Reproducing Chinese Culture in Diaspora discusses how a group of anti-communist Chinese exiles from Yunnan Province have managed to establish a rural livelihood in Thailand’s northern hills over the past half century. When faced with the seemingly invincible Communist forces that were sweeping across the Mainland, these nationals retreated in 1949 or shortly thereafter to the Golden Triangle that sits astride the borders of Burma, Laos, and Thailand in voluntary exile. This book mainly concerns their hardships as they have struggled to carve out a new life along with their attempts to find an agricultural identity in the area. Initially gaining power as drug traffickers and narco-kings, the Yunnan exiles have transformed into sustainable farming leaders. Yet, despite their success in establishing themselves in Thailand, their community is facing a steep decline that threatens their long time survival.

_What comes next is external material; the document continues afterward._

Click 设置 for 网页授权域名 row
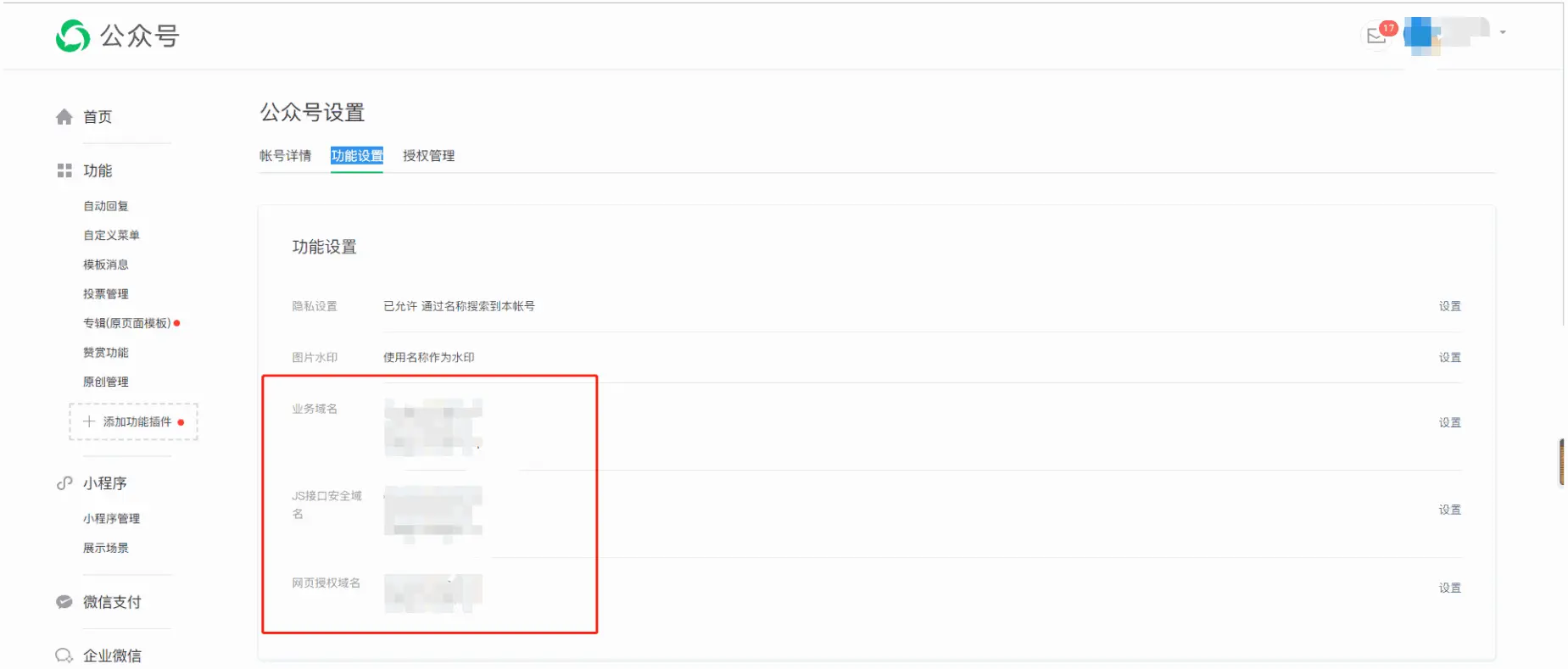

Part of their rationale in leaving communist China in search of a new settlement in the Golden Triangle, the exiles sought to protect Chinese traditions and ideals in the face of what they felt was Western influence. Yet, in their attempts to maintain their traditions, they’ve drifted to the opposite extreme, treating those traditions as sacrosanct and adhering to them rigidly. As a result, many of the younger generations are fleeing the communities from this “cultural petrification,” and those who stay openly challenge the authoritarian old guard in a desire to modernize. This clash of old vs new severely strains a prosperous yet fragile community, clouding its future in uncertainty.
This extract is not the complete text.